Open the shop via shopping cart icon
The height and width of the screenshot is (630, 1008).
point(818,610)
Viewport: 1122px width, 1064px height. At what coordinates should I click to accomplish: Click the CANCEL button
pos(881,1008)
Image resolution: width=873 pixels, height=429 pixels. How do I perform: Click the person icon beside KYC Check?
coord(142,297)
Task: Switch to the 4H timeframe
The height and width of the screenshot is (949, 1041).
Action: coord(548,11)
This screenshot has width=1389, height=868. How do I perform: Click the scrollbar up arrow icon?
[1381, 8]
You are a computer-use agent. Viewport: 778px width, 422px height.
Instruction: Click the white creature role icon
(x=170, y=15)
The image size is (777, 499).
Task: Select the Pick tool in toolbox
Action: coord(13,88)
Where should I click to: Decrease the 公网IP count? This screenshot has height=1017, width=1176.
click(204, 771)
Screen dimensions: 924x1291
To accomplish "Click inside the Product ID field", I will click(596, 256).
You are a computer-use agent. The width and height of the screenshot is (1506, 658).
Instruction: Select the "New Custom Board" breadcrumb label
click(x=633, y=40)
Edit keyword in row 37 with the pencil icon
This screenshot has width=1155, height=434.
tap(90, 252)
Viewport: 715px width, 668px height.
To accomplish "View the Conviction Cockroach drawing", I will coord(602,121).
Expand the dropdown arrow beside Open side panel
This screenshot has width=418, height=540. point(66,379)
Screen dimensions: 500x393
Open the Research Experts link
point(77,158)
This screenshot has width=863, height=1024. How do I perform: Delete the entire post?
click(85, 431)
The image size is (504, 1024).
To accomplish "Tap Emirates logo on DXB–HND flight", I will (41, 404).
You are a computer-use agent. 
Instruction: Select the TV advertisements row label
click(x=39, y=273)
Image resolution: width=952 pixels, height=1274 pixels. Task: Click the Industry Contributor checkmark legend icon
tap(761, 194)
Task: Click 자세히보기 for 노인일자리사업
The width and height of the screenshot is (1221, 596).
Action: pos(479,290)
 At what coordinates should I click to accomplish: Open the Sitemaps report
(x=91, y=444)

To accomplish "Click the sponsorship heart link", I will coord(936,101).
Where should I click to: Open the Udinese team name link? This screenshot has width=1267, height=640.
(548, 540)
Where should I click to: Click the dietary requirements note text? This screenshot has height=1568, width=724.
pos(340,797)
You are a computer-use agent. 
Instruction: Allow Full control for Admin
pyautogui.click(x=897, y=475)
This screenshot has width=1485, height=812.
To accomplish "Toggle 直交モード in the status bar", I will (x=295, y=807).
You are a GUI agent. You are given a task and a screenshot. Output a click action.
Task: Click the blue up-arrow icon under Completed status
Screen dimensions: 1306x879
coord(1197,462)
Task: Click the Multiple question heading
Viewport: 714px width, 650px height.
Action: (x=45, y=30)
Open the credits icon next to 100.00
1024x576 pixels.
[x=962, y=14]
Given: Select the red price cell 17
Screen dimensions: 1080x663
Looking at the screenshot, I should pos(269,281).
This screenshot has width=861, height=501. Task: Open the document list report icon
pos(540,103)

- - - -

Task brief → Reproduce all of the records above, swapping every "computer-use agent" for "GUI agent" and leaving everything else unchanged.

Task response →
Open the shop via shopping cart icon
The height and width of the screenshot is (630, 1008).
point(818,610)
Viewport: 1122px width, 1064px height. At what coordinates should I click to accomplish: Click the CANCEL button
pos(881,1008)
Image resolution: width=873 pixels, height=429 pixels. How do I perform: Click the person icon beside KYC Check?
coord(142,297)
Task: Switch to the 4H timeframe
The height and width of the screenshot is (949, 1041).
Action: coord(548,11)
This screenshot has width=1389, height=868. How do I perform: Click the scrollbar up arrow icon?
[1381, 8]
You are a GUI agent. Viewport: 778px width, 422px height.
Instruction: Click the white creature role icon
(x=170, y=15)
The image size is (777, 499).
Task: Select the Pick tool in toolbox
Action: coord(13,88)
Where should I click to: Decrease the 公网IP count? This screenshot has height=1017, width=1176.
click(204, 771)
Screen dimensions: 924x1291
To accomplish "Click inside the Product ID field", I will click(596, 256).
You are a GUI agent. The width and height of the screenshot is (1506, 658).
Instruction: Select the "New Custom Board" breadcrumb label
click(x=633, y=40)
Edit keyword in row 37 with the pencil icon
This screenshot has width=1155, height=434.
tap(90, 252)
Viewport: 715px width, 668px height.
To accomplish "View the Conviction Cockroach drawing", I will coord(602,121).
Expand the dropdown arrow beside Open side panel
This screenshot has width=418, height=540. point(66,379)
Screen dimensions: 500x393
Open the Research Experts link
point(77,158)
This screenshot has width=863, height=1024. How do I perform: Delete the entire post?
click(85, 431)
The image size is (504, 1024).
To accomplish "Tap Emirates logo on DXB–HND flight", I will (41, 404).
You are a GUI agent. 
Instruction: Select the TV advertisements row label
click(x=39, y=273)
Image resolution: width=952 pixels, height=1274 pixels. Task: Click the Industry Contributor checkmark legend icon
tap(761, 194)
Task: Click 자세히보기 for 노인일자리사업
The width and height of the screenshot is (1221, 596).
Action: pos(479,290)
 At what coordinates should I click to accomplish: Open the Sitemaps report
(x=91, y=444)

To accomplish "Click the sponsorship heart link", I will coord(936,101).
Where should I click to: Open the Udinese team name link? This screenshot has width=1267, height=640.
(548, 540)
Where should I click to: Click the dietary requirements note text? This screenshot has height=1568, width=724.
pos(340,797)
You are a GUI agent. 
Instruction: Allow Full control for Admin
pyautogui.click(x=897, y=475)
This screenshot has width=1485, height=812.
To accomplish "Toggle 直交モード in the status bar", I will (x=295, y=807).
You are a GUI agent. You are given a task and a screenshot. Output a click action.
Task: Click the blue up-arrow icon under Completed status
Screen dimensions: 1306x879
coord(1197,462)
Task: Click the Multiple question heading
Viewport: 714px width, 650px height.
Action: (x=45, y=30)
Open the credits icon next to 100.00
1024x576 pixels.
[x=962, y=14]
Given: Select the red price cell 17
Screen dimensions: 1080x663
Looking at the screenshot, I should pos(269,281).
This screenshot has width=861, height=501. Task: Open the document list report icon
pos(540,103)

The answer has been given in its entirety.